Work item >>
Would you please transcribe exactly the lines from the one containing "Live Chat (1305, 2501)" through the end of the material below, and only those?

━━ Source records ━━

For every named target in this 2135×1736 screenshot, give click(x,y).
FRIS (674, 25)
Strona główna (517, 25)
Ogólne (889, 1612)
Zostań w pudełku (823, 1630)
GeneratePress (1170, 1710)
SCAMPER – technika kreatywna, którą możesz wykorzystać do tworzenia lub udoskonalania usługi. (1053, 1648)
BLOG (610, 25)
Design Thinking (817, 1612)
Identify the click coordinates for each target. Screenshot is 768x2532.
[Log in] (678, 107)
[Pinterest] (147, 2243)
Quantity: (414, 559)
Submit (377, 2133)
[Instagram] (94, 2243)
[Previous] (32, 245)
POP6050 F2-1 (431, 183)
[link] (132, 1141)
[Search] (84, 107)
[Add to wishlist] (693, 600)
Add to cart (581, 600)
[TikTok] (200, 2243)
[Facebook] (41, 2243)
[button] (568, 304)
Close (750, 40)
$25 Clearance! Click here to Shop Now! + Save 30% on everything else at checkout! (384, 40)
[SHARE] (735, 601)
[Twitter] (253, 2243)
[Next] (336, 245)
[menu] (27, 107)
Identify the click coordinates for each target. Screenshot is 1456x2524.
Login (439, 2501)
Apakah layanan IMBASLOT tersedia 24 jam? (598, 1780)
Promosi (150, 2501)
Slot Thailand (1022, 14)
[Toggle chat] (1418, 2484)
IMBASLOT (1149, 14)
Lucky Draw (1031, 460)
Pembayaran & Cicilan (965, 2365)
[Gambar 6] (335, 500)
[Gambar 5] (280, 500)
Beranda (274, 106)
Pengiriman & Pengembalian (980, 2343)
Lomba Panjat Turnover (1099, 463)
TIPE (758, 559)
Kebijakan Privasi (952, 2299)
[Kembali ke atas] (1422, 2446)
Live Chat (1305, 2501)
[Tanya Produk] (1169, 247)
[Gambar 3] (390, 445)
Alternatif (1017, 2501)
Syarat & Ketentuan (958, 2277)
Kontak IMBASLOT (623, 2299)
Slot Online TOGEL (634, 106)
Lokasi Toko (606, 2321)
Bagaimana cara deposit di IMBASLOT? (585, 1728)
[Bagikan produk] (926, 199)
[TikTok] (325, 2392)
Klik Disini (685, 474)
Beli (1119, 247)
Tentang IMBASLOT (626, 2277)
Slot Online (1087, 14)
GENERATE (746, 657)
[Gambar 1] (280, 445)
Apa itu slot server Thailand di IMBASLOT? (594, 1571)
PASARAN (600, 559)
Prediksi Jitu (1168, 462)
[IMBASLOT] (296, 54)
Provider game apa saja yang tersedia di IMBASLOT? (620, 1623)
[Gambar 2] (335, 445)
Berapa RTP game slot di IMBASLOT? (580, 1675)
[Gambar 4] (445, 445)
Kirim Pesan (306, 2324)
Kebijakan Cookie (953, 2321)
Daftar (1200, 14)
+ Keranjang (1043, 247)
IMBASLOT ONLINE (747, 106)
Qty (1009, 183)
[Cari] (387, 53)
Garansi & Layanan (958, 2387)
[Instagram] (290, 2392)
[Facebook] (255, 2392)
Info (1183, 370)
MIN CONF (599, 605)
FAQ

━━━

Task output >>
Live Chat (1305, 2501)
[Tanya Produk] (1169, 247)
[Gambar 3] (390, 445)
Alternatif (1017, 2501)
Syarat & Ketentuan (958, 2277)
Kontak IMBASLOT (623, 2299)
Slot Online TOGEL (634, 106)
Lokasi Toko (606, 2321)
Bagaimana cara deposit di IMBASLOT? (585, 1728)
[Bagikan produk] (926, 199)
[TikTok] (325, 2392)
Klik Disini (685, 474)
Beli (1119, 247)
Tentang IMBASLOT (626, 2277)
Slot Online (1087, 14)
GENERATE (746, 657)
[Gambar 1] (280, 445)
Apa itu slot server Thailand di IMBASLOT? (594, 1571)
PASARAN (600, 559)
Prediksi Jitu (1168, 462)
[IMBASLOT] (296, 54)
Provider game apa saja yang tersedia di IMBASLOT? (620, 1623)
[Gambar 2] (335, 445)
Berapa RTP game slot di IMBASLOT? (580, 1675)
[Gambar 4] (445, 445)
Kirim Pesan (306, 2324)
Kebijakan Cookie (953, 2321)
Daftar (1200, 14)
+ Keranjang (1043, 247)
IMBASLOT ONLINE (747, 106)
Qty (1009, 183)
[Cari] (387, 53)
Garansi & Layanan (958, 2387)
[Instagram] (290, 2392)
[Facebook] (255, 2392)
Info (1183, 370)
MIN CONF (599, 605)
FAQ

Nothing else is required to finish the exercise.